SD-WAN monitors the performance of WAN connections and manages traffic
in an effort to maintain high speeds and optimize connectivity.
SD WAN was meant to take expensive mpls connections out of the equation as a vpn over sdwan can be faster and have multiple failover links. Whereas an mpls has a defined pipe. Costs lots to grow that pipe in certain markets and sometimes only uses a single link with a single point of failure.
However sdwan has become a buzz word of sorts. It was meant to be a defined grouping of wan links that operated interchangeably with traffic flows being unaware of the underlying connection.
But to be fair here SDWAN is not just VPNs, thats just the underlying technology. What you can do with a modern router + IKE + BGP you can do with most SDWAN appliances, as they use weighted routing, path selection, session weight/watching for TTL, and latency control. SDWAN just tries and automates all of that.
Fun fact, Fatpipe was the first “SDWAN” and that was in 2007. It would take 2+ devices with 2+ ISPs and bond them together with all the same shit SDWANs use today.
SD-WAN is a marketing term, not a technical term. If it was a technical term all the vendors would have the same defintion.
On Fortinet, SD-WAN means a combination of multiple internet connections and application-aware policy routing (eg. Netflix goes out that connection, Microsoft traffic goes out a different one).
Meraki has the same definition. However in Cisco land, despite owning Meraki, SD-WAN appears to be mean everything and anything from zero-touch deployment to “using Webex” and everything in between.
On Juniper, SD-WAN means the application-aware multi-connection routing thing. Unless you’re talking about their NFX devices, in which case it means being able to run VMs on your so-freaking-expensive-you’ll-never-buy-one router. They also have SDN offerings for their switches that they tend to confuse with their “SD-WAN” offerings.
Right about the time when vendors figured out management was dumb enough to switch to a continuous revenue model where you paid per bandwidth if they called it software defined anything.
FWIW, true SDWAN usually has a little bit more going on than “just an IPsec vpn.” I’m not quite as crusty as you (dodged Frame Relay), but my last job did have a lot of T1s sprinkled all over the place.
I’ve had a lot of experience with Velocloud; they do forward error correction, some light L7 QoS, packet duplication over multiple WAN interfaces… lots of “special sauce.” The cool demo was to have a VoIP call going across the WAN, and you could just yank one of the upstream connections, with absolutely no impact on the voice call.
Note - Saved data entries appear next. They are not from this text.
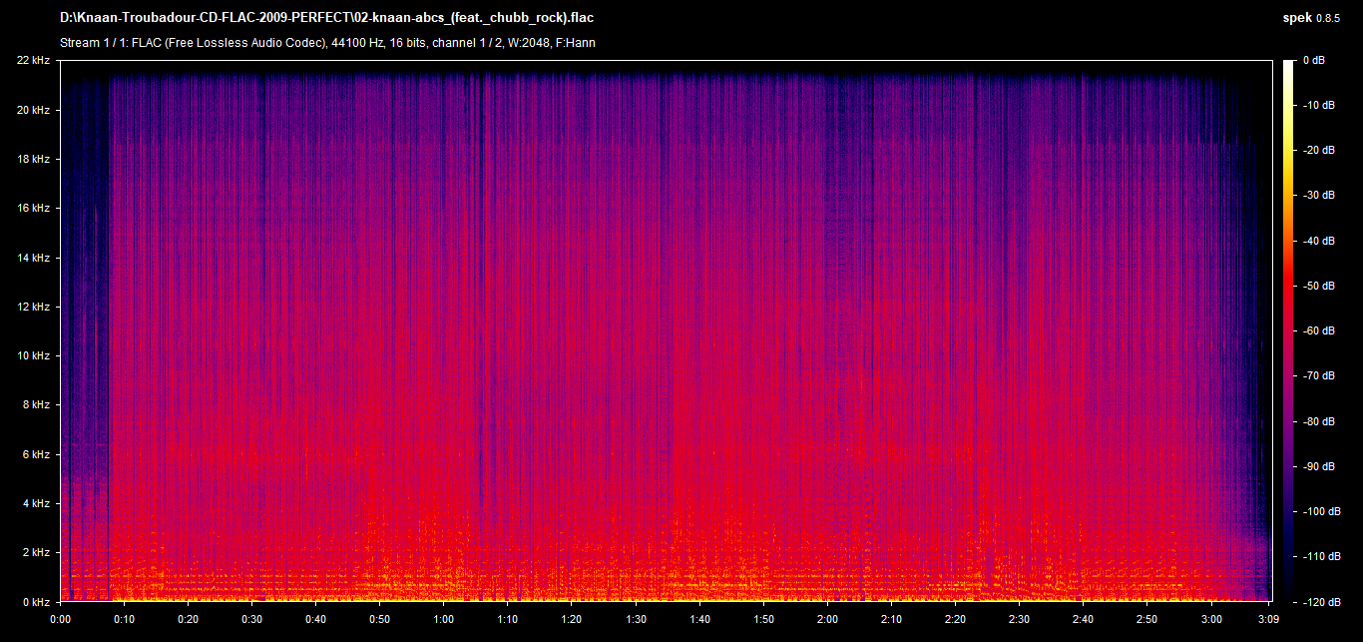Click the 22 kHz frequency axis label

point(33,61)
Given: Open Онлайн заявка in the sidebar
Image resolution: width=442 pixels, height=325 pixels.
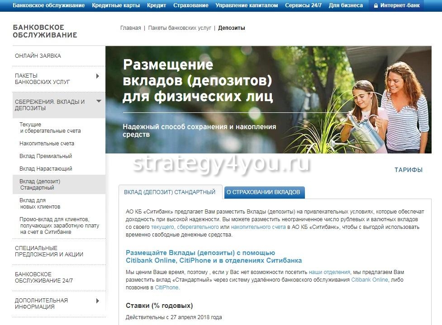Looking at the screenshot, I should pos(38,56).
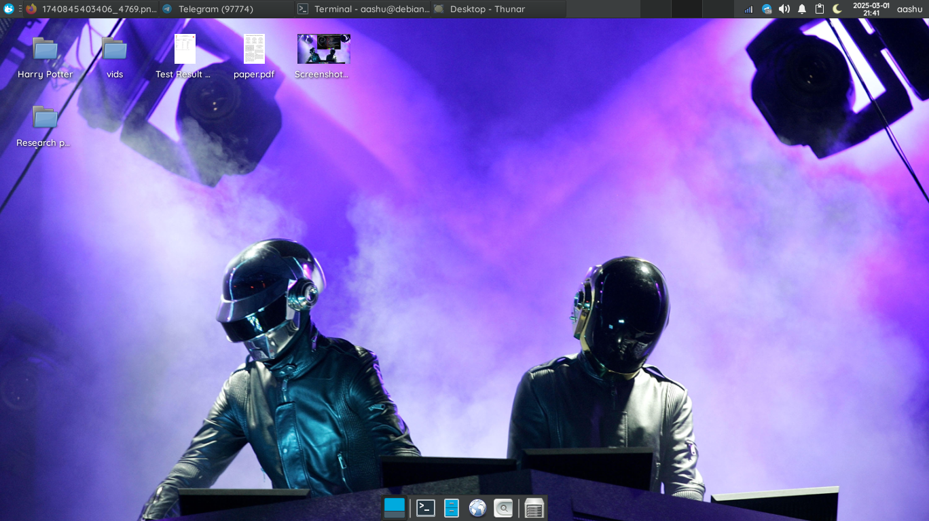929x521 pixels.
Task: Switch to the Firefox window in taskbar
Action: pos(91,9)
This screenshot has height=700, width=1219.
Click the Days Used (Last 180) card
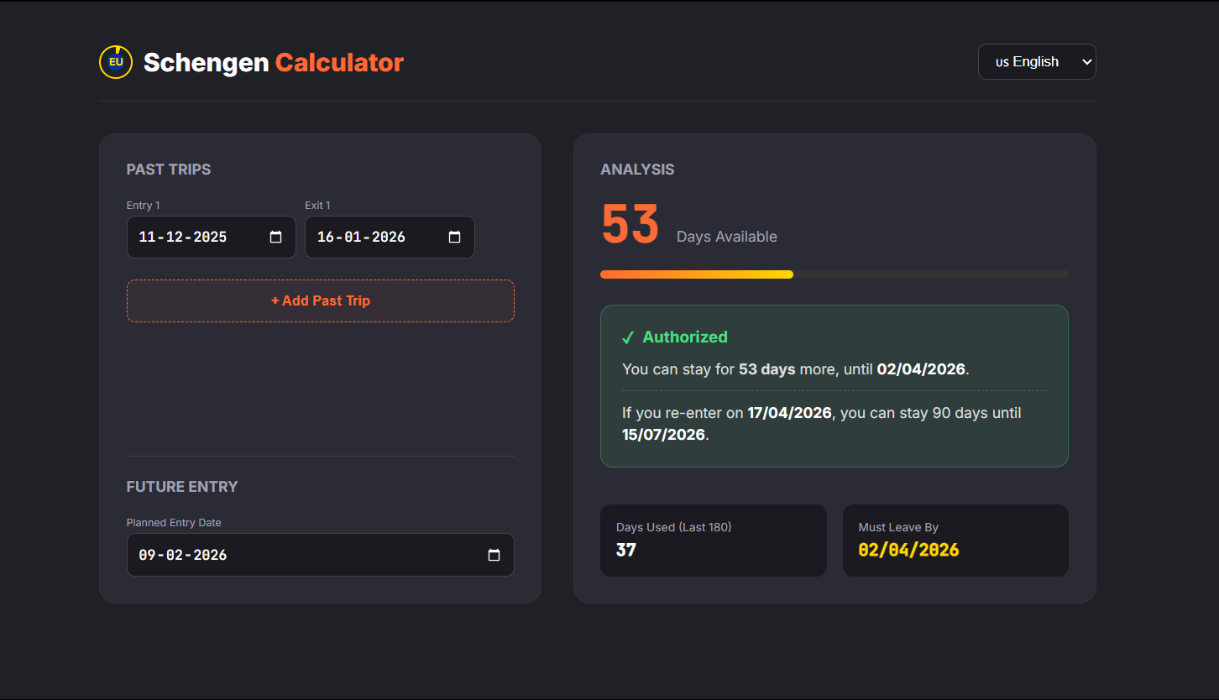[x=713, y=540]
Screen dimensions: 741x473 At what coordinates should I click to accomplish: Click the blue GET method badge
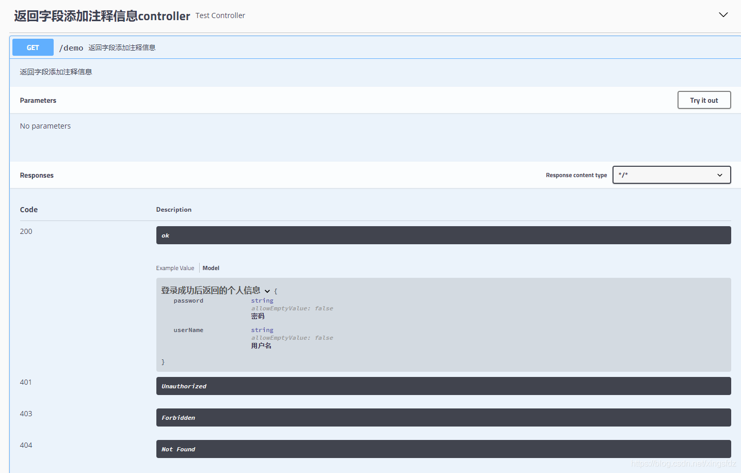tap(33, 48)
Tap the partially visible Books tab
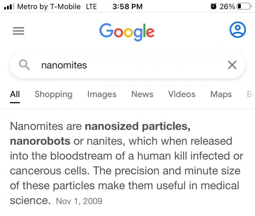 (251, 94)
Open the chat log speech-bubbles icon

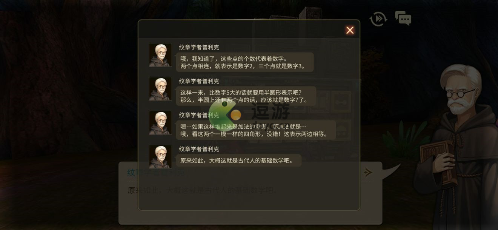[x=403, y=18]
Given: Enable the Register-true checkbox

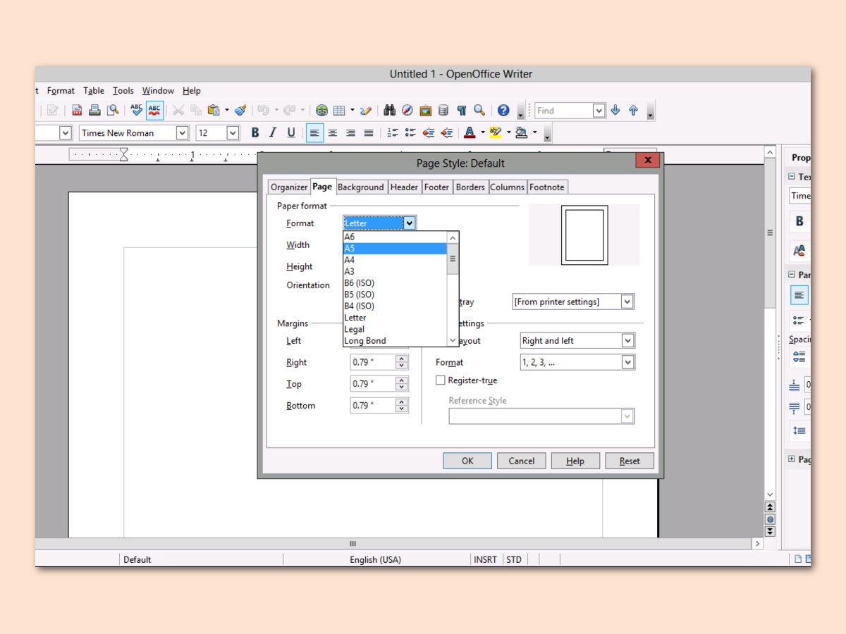Looking at the screenshot, I should pos(441,380).
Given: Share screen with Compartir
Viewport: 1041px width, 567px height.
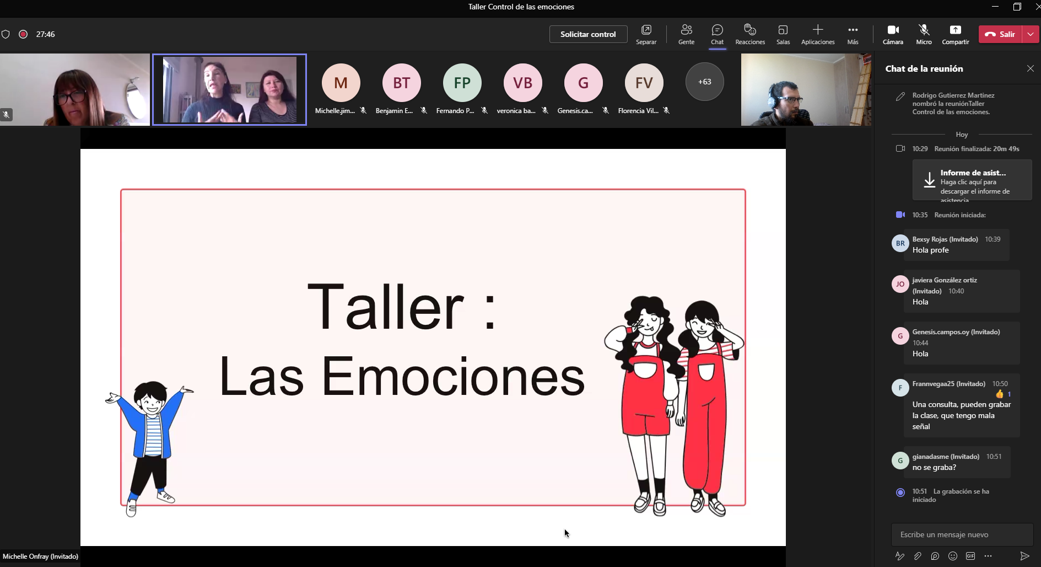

Job[-1] was able to save tens of thousands by dropping MPLS/EVPLS circuits, ending costly local PRIs, backhauling most voice to corporate (and using SIP outbound from there) and just using multiple “commodity” connections plus Velocloud. Savings were still that large even factoring in the MRC for Velocloud itself. This was a company spanning 6 states with north of 120 locations.
Holy hell reading this thread is like “Tell me you don’t keep up on emerging technologies without telling me you don’t keep up with emerging technology”
Sure SDWAN does a bunch of things that already existed, but they existed seperatley. It rolls them into one product, has superior link managment, link analytics, link aggregations, next gen firewalls, Software defined auto VPN’s, provide a useful GUI (not everyone has the time to learn everything about a systems CLI), dynamic traffic routing, provides a lot of the benefits of costly MPLS lines but is able to utilize multiple cheaper consumer lines. And so much more stuff.
Have fun configuring and maintain 50 different systems for all that stuff when you could use it in 1.